Name : Lombard Building

Location

Address: 15-17 Queen Street
City: MELBOURNE

Postcode: 3000


Construction Details

Built: 1887
Original use: Office
Current use: Office

Height
(to roof) : 29
(to pinnacle) : 29
number of floors : 7

Built in the Victorian period in the Queen Anne style

Notable features

The Lombard Building is architecturally significant as a late expression of so-called boom style design, freely incorporating disparate classical elements into a building unashamedly expressing the aspirations and success of its owners. The Lombard Building is an example of the Victorian skyscraper, and in terms of height simultaneously demonstrates the liberating effect of the lift and the limiting effect of load bearing brick construction. It was the first of the Prell buildings and first in Melbourne with passenger lifts along with the Wallach Brothers warehouse.

History

The Lombard Building is a seven storey office building, including basement, constructed in 1889 for Balfour, Elliott & Co.
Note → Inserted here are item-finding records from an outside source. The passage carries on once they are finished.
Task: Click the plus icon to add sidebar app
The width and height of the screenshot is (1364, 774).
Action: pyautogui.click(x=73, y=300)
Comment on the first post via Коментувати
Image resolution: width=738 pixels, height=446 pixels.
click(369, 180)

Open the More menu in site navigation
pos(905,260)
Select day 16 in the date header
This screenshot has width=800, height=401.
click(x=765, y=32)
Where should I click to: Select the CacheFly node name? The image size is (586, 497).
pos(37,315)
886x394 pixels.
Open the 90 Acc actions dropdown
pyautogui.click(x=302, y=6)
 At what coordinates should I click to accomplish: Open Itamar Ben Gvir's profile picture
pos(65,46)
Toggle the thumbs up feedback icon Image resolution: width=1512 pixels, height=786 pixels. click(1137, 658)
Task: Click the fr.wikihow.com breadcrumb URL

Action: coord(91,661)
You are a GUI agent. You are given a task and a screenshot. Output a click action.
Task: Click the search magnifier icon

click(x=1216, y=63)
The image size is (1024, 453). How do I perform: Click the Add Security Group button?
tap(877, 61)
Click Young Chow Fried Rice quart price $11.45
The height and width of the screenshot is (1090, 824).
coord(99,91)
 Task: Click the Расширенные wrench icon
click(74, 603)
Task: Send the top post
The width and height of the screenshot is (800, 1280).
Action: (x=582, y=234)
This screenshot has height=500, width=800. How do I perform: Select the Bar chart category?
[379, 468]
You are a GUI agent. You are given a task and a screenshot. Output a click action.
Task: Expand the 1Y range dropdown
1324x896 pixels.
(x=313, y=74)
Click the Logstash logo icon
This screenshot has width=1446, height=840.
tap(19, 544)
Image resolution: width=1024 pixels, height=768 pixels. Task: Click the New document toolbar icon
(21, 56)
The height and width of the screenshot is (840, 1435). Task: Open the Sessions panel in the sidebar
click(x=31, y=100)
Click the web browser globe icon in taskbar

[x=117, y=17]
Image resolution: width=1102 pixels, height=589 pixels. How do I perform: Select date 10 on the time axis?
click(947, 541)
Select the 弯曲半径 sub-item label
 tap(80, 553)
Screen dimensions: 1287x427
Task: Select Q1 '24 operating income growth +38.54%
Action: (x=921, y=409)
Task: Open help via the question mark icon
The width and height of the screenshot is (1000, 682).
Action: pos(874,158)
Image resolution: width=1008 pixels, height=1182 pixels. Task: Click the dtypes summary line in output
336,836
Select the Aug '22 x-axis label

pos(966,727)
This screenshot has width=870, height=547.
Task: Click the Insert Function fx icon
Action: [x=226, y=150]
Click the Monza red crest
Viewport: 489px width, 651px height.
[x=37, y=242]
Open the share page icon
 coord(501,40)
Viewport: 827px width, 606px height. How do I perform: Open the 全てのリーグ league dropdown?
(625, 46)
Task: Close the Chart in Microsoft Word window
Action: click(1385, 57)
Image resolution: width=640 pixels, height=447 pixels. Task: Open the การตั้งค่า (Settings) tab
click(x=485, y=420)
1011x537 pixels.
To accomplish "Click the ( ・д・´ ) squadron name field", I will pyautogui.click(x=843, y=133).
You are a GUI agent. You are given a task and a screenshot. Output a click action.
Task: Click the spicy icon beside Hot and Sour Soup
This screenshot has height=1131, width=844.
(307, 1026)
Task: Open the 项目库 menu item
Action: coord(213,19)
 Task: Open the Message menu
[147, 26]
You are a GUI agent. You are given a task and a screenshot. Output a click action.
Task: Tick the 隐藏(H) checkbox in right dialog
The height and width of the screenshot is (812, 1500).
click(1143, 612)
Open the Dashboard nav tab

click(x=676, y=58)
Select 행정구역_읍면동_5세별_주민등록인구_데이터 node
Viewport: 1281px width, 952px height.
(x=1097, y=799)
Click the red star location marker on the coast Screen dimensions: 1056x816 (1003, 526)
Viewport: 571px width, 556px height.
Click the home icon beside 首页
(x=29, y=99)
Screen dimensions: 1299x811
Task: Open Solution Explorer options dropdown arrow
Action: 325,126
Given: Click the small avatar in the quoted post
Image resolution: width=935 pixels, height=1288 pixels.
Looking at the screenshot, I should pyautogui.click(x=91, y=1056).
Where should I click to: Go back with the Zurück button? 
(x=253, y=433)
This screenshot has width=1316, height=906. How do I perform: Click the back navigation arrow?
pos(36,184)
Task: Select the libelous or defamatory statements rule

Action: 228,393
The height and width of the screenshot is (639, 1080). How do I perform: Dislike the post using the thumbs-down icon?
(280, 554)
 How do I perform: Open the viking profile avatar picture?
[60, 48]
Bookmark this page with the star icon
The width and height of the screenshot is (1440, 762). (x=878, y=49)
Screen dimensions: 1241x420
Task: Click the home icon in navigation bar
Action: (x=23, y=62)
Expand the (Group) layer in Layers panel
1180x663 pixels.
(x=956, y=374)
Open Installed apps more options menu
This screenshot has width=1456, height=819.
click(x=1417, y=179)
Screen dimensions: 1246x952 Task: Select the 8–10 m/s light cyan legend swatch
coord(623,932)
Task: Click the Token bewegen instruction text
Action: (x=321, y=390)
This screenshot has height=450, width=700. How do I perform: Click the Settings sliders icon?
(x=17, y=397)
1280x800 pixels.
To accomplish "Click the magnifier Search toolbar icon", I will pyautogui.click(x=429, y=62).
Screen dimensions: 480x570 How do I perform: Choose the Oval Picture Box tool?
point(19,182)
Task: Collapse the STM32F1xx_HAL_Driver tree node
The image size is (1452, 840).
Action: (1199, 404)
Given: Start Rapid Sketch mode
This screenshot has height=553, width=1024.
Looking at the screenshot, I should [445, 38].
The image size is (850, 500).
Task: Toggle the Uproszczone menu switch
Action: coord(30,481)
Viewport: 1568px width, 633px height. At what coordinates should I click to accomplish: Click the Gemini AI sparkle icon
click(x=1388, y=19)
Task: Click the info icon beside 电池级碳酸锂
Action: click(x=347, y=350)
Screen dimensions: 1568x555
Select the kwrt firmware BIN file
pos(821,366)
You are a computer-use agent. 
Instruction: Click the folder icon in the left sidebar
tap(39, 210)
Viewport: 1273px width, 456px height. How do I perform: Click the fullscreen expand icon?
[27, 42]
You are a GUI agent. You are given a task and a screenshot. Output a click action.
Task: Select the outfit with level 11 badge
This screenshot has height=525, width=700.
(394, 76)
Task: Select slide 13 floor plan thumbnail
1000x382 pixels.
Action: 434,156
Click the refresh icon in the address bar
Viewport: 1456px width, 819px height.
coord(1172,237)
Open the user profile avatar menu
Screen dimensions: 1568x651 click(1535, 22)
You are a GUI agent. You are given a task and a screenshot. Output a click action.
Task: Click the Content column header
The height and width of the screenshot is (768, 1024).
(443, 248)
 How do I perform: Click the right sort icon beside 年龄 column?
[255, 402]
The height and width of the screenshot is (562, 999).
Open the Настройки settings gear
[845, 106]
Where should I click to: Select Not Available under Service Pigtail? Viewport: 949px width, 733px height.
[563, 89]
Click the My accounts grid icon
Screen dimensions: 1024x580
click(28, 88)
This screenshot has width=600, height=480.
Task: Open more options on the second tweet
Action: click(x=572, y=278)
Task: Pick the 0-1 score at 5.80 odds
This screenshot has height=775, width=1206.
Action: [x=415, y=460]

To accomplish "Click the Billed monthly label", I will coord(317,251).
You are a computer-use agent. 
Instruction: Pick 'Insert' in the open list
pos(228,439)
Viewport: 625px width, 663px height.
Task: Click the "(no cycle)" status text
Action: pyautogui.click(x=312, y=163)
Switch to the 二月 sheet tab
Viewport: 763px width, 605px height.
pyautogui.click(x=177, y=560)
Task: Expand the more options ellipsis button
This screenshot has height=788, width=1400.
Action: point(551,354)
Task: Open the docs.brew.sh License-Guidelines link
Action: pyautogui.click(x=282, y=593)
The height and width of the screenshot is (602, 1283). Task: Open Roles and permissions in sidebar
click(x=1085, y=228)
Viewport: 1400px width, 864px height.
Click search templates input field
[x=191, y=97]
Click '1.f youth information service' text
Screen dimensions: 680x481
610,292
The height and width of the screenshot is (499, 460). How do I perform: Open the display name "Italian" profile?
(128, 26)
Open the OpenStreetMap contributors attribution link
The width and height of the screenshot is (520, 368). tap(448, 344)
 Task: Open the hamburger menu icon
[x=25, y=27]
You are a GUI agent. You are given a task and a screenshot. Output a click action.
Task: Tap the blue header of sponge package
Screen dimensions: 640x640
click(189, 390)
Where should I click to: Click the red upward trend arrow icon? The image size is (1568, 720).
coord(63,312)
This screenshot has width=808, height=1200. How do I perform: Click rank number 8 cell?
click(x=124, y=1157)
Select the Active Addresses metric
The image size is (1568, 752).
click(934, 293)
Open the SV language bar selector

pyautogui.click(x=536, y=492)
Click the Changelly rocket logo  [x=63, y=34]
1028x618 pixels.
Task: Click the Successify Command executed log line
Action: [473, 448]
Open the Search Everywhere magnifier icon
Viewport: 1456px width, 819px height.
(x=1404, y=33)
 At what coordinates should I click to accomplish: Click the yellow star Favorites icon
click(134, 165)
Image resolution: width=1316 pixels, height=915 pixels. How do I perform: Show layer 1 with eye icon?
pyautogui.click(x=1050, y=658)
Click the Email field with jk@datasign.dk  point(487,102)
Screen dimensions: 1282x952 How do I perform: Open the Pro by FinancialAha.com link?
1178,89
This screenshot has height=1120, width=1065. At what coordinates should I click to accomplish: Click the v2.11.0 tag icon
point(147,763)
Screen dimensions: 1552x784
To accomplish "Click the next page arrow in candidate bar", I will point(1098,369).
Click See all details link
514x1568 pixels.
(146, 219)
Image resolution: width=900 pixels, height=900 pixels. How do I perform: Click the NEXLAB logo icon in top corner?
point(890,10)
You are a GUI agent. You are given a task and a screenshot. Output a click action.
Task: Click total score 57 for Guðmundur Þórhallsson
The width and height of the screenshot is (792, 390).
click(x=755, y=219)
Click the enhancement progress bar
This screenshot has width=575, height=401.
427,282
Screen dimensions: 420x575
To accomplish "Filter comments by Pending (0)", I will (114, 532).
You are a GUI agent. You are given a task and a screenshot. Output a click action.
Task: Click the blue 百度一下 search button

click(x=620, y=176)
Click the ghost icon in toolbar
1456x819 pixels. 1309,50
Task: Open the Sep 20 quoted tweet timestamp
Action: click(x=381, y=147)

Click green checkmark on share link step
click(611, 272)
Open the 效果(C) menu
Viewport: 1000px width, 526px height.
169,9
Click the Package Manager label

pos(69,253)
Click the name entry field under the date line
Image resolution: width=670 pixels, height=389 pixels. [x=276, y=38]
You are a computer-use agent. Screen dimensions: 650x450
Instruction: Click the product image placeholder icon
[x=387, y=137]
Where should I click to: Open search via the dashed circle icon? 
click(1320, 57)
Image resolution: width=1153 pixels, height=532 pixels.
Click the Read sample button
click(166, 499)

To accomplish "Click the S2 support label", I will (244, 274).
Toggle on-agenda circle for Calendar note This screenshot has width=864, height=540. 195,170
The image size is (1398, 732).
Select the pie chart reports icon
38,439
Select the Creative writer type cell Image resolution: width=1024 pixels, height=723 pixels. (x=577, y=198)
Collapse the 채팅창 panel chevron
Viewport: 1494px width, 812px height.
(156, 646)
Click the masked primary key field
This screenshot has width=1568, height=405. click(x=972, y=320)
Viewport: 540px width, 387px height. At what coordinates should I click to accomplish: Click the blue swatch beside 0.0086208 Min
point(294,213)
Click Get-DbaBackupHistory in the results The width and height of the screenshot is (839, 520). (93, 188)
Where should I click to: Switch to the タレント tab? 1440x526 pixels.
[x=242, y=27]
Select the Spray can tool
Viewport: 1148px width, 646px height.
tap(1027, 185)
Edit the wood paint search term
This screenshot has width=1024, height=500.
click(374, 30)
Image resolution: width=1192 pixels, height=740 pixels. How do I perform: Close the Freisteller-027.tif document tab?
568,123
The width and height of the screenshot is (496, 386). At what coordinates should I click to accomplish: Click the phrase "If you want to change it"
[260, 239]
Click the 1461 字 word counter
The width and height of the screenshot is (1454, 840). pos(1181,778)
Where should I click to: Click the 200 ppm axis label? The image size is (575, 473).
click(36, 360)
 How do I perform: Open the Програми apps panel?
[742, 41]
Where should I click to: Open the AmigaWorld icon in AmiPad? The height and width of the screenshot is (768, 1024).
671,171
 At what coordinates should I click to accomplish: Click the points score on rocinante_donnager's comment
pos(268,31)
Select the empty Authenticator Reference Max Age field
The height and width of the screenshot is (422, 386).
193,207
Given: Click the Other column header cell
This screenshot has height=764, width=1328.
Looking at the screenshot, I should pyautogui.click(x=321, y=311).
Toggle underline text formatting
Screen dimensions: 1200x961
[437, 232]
The architect was Reed, Henderson & Smart and the builder was H Lockington of Carlton. The Lombard Building is constructed of load bearing brick with a stuccoed facade. It is arranged about a light well located on the south facade. Internally there is structural use of iron. Stylistically the building gains in complexity as it rises and makes free use of the classical language, notably with arched openings, pediments, pilasters, a Hellenistic frieze and a large Diocletian window. The picturesque roofline with pedimented parapet and bold flanking chimney stacks is an early indication of the emerging Queen Anne Revival style. Wrought iron balustrading at the ground floor level masks the basement level. The interior and the main entrance doors have been considerably altered. In 1926 an electric lift was installed adjacent to the original hydraulic lift.